"Nous sommes assis sur un volcan"

...par le Gal. Pierre De Villiers - Le 19/11/2020

Source : Valeurs actuelles

 

Propos recueillis par Marie de Greef-Madelin, Frédéric Paya et Tugdual Denis

 

Face à l'empilement des risques et des crises, l'ancien chef d'état-major des armées craint une explosion de la situation. Islam radical, terrorisme, mondialisation déséquilibrée, migrations démultipliées, Etat de droit dépasse, société postmoderne aux valeurs inversées: Pierre de Villiers livre ses préconisations pour éviter que la France sombre.

 

Les derniers attentats ont provoqué un émoi considérable. Vous-même avez évoqué la possibilité d'une guerre civile. Pourquoi ?

Une guerre civile, c'est une guerre entre Français. Or, ces dernières années des Français ont assassiné d'autres Français. Nous sommes en guerre contre l'islam radical, qui est un terrorisme idéologique. Ce n'est pas nouveau; je me souviens d'un livre paru sur Internet, en 2004, écrit par l'islamiste Abou Bakr Naji, qui s'intitulait Gestion de la barbarie; il théorisait l'utilisation de la barbarie non comme un moyen mais comme une fin, pour imposer un modèle sociétal articulé autour de la charia en lieu et place de nos modèles occidentaux. Aujourd'hui, à la crise sécuritaire s'ajoute la pandémie, le tout sur fond de crise économique, sociale et politique avec une confiance qui n'existe plus dans les dirigeants. Quand on additionne ces menaces, il y a tout lieu d'être inquiet à court terme. Je crains que ces colères rentrées explosent en même temps...

 

La situation dramatique d'aujourd'hui trans-forme-t-elle notre époque en point de bascule ?

◆ **Consignes**
(1) Dans l'entretien avec Pierre de Villiers, quel est le titre du livre paru sur Internet en 2004 ?
(2) Prolongez l'entretien avec Pierre de Villiers à partir de la dernière phrase affichée.

◆ **Données fournies**
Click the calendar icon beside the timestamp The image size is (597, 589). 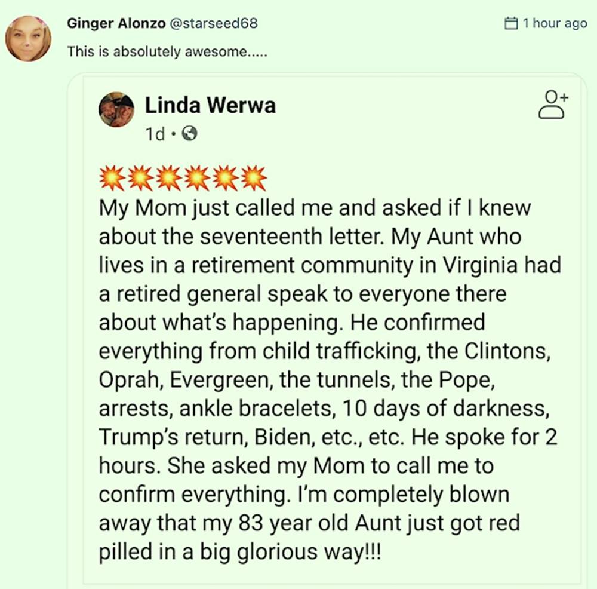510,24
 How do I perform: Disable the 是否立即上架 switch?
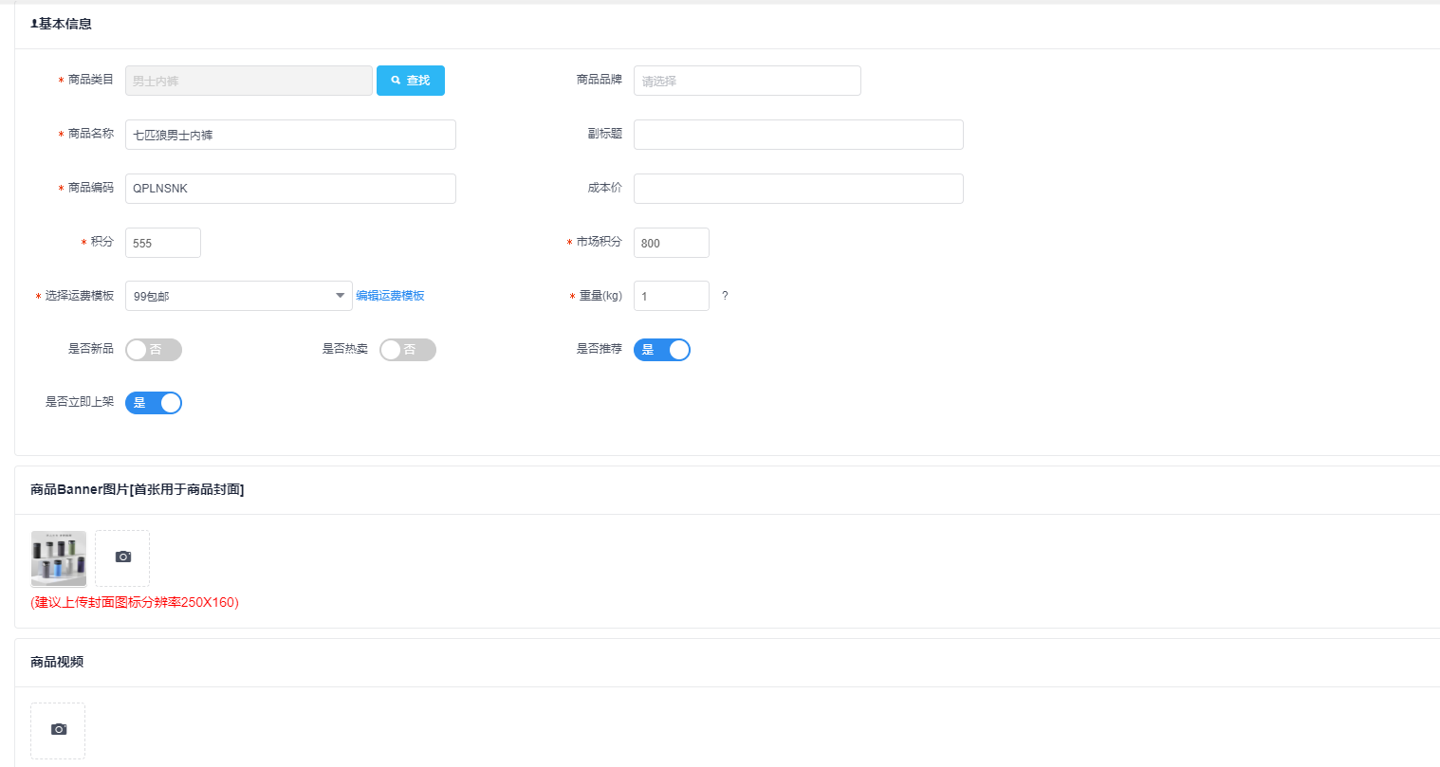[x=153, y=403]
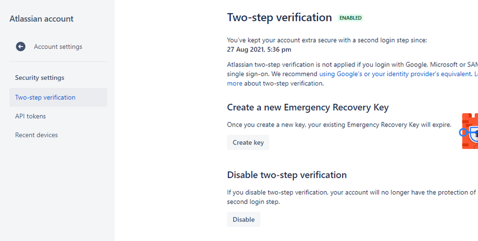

◆ **Réponses**
(1) Le livre s'intitulait Gestion de la barbarie.

(2)
Oui, nous vivons une séquence de bascule historique. Pas uniquement en France, mais dans le monde entier. Pour s'en convaincre, il suffit d'additionner le terrorisme islamiste radical, le retour des États puissances, les migrations massives et le dérèglement climatique: vous obtenez un monde dangereux. Un livre du Britannique Malcolm Gladwell, publié en février 2016, le prophétisait, il s'intitulait justement le Point de bascule (Flammarion). Le principe d'un point de bascule, c'est que cela peut durer un certain temps. Je pense que les changements auxquels nous sommes confrontés font que nous allons vers des évolutions profondes. 11 faut penser l'impensable.

 

"QUAND ON ADDITIONNE LES MENACES, IL Y A TOUT LIEU D’ÊTRE INQUIET A COURT TERME"

 

Qu'entendez-vous par là?

Être capable de bousculer les cadres normalement immuables de l'organisation de la société. L'État de droit est évidemment respectable, mais à un moment, il faut aussi élaborer une réflexion stratégique. J'ai eu la chance de passer dix ans de ma carrière au plus haut niveau de l'État. Il est organisé en tuyaux d'orgue, avec trop peu de cohésion interministérielle. On le voit dans la crise sanitaire aujourd'hui, où il n'y a pas d'approche suffisamment globale. Après avoir constaté des ruptures territoriales entre les campagnes, les villes et les cités, les différents déséquilibres mondiaux géostratégiques, technologiques, économiques, sociétaux et politiques, j'affirme que si l'on veut reconstruire notre pays, il faut recommencer par le début de l'histoire. Cela commence par l'éducation, la jeunesse. Il faut réconcilier cette dernière avec notre pays; cela veut dire réapprendre à nos petits Français à aimer la France. Cela repose sur le triptyque famille, élève et professeur. Cela passe aussi par de forts liens intergénérationnels. Chaque génération reçoit un héritage, le fait vivre, puis le transmet à la génération suivante. Il faut accepter cette modestie. Dans l'armée, cette transmission est culturelle: on respecte nos anciens; lors des cérémonies militaires, le drapeau passe devant nous avec les trois couleurs, symbolisant l'âme de la France et celles de tous ceux qui sont morts pour que nous demeurions libres, puis on le remet aux plus jeunes. Quand on prend un commandement pour deux ou trois ans, nous savons que c'est pour une durée déterminée et que nous sommes l'un des maillons de la chaîne.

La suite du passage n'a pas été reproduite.